Adjuncts Vote to Authorize Strike; Staff Workers Union Reaches Agreement


The Mercy Adjunct Union voted to formally authorize a potential strike with over 92 percent of voters being in favor of the strike. 

This vote gives the union negotiating committee the ability to call for a strike if a contract can not be reached with the college in upcoming bargaining sessions. 

“This extremely positive vote for authorizing a strike speaks volumes about the support of the adjunct faculty and lecturers in seeking a fair wage for our work and improvements in our students’ learning conditions,” said Steve Ochser, English Adjunct and Union Committee Member in a statement. 

A representative from the union declined to provide the exact total of votes cast in the election.

The timing of the strike vote on April 4 and April 5 was to provide leverage for the union in a negotiation scheduled for April 6, adjunct sources stated. 
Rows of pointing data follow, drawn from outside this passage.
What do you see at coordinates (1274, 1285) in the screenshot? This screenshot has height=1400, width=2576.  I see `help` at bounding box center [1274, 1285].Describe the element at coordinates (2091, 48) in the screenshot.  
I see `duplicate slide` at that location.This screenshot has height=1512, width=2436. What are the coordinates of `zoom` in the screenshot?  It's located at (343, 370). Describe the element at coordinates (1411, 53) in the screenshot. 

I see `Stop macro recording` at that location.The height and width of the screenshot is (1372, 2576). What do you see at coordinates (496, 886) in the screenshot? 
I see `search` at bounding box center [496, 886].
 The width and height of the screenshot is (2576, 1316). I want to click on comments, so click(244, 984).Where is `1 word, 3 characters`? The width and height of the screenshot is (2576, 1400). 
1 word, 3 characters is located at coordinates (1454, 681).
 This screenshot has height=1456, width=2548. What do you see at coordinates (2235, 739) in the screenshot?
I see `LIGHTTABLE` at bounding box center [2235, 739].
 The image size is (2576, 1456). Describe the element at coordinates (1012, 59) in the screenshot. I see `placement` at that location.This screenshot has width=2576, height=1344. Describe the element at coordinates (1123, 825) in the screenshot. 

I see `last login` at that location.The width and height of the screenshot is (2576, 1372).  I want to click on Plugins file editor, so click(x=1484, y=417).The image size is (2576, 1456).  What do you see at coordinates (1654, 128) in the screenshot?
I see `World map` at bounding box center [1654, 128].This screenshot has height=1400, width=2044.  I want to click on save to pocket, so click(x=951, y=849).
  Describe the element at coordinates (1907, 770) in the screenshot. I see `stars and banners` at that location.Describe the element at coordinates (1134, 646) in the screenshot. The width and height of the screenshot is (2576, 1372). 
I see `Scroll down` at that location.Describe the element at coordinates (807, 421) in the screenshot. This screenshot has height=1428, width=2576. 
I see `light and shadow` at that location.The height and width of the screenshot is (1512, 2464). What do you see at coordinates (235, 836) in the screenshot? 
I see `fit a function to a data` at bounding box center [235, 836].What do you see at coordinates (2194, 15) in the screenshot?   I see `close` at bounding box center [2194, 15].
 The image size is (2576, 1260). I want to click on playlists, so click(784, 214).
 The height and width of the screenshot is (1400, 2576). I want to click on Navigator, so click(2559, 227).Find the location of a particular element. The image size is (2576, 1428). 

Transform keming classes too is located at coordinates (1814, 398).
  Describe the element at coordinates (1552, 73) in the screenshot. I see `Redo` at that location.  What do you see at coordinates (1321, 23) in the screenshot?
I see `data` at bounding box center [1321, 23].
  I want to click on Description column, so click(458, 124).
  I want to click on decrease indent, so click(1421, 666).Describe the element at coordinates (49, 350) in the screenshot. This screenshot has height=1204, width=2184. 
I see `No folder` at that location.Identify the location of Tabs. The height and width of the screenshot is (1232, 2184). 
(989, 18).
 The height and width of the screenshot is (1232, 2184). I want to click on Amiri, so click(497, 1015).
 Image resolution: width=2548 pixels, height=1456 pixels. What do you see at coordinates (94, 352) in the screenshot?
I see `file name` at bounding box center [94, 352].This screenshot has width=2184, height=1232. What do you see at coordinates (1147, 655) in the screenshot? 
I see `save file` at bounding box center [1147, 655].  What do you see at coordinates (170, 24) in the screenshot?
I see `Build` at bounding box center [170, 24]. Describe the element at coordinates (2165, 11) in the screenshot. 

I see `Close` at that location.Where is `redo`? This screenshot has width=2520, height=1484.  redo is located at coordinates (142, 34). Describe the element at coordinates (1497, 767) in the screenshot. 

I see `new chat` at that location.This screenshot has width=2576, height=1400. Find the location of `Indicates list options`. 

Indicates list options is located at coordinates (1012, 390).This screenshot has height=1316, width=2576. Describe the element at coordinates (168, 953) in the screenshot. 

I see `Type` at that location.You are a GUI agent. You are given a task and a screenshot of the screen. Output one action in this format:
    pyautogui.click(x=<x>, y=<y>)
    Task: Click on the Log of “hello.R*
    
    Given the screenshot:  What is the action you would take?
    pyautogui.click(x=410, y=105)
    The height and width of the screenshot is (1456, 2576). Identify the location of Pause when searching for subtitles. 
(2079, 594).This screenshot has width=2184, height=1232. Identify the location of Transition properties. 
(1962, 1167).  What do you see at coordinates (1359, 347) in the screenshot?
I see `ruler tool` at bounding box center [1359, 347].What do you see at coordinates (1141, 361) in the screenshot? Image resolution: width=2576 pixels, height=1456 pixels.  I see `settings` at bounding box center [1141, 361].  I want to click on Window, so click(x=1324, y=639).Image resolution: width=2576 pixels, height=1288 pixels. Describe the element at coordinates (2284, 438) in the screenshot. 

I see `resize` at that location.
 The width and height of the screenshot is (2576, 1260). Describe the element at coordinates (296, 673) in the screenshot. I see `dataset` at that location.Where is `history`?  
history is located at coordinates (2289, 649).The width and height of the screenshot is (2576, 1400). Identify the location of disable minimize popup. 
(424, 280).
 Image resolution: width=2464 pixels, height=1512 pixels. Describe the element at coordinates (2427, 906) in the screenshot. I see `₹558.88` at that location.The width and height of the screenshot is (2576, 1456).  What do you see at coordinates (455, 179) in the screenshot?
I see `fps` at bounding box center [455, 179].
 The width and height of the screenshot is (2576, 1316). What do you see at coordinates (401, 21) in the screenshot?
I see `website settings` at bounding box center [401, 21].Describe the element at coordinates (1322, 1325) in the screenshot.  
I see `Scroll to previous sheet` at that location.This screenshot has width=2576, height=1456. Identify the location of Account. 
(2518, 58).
While both sides failed to reach a deal in that negotiation session, both sides agreed to meet for three consecutive days in an attempt to reach an agreement before the end of the spring semester. The meetings are scheduled for April 26, 27, and 28, while the spring term is scheduled to end on May 10.

Member of the Adjunct Bargaining Committee and a lecturer in the Seminars Program, Katherine Flaherty, stated how the strike authorization can be used as a tool to help negotiations for the union. 

“The threat of a creditable strike usually propels the administration to bargain in more good faith than they had previously,” said Flaherty. 

Just before the scheduled April 6 negotiations between the adjunct union and college, a message from Mercy College President Tim Hall to college faculty and staff announced an agreement had been reached with Local 2110 United Auto Workers. 

This union represents many of the staff workers at Mercy College and will provide labor peace for the workers through Sept. 30, 2024. 

“Our goal was to reach an agreement that honors the valuable contributions our staff make to the success of our students while ensuring the long-term stability and strength of the institution. I am pleased to report that we have been able to achieve this,” said Hall in the statement. 

Local 2110 UAW previously stated support of the adjuncts union amid its own contract negotiations on March 23. 

In another message from Hall to students, faculty, and staff later on April 6, the college acknowledged that the union held a strike authorization vote and that both sides exchanged counterproposals in the negotiations session. 

“Today, both parties met to exchange counter proposals and jointly expressed their desire to avoid a strike or any type of disruption to the spring term,” said Hall. 

Over the concerns of students, English adjunct assistant professor Catherine Johnson urged students not to worry and that the strike will not be sudden. 

“A strike date will be announced, and they will know it,” said Johnson. 

During the voting process, one of the lead negotiators for the union, Sean Collins, indicated the union had a minor issue with Campus Security over signage. 

According to union members, the Head of Campus Security objected to the slogan on some of the signs and required them to be taken down. The union said the signs had the slogan “No Profs in Poverty” on them. 

In response to this Plunkett said this was due to Mercy College’s policy on signs. 

“Mercy College’s policies ordinarily limit solicitation of employees on campus and require that signage be pre-approved and hung on designated bulletin boards,” said Plunkett. 

The union intends on reviewing this decision by Mercy College to ensure no labor laws were violated. 

“We are considering some of the options if that constitutes an unfair labor practice,” said Collins. 

Both sides continue to emphasize that neither wants a work stoppage to disrupt the spring semester. Johnson hopes this latest action by the union can prevent it. 

“I hope the Mercy administration hears this message loud and clear.”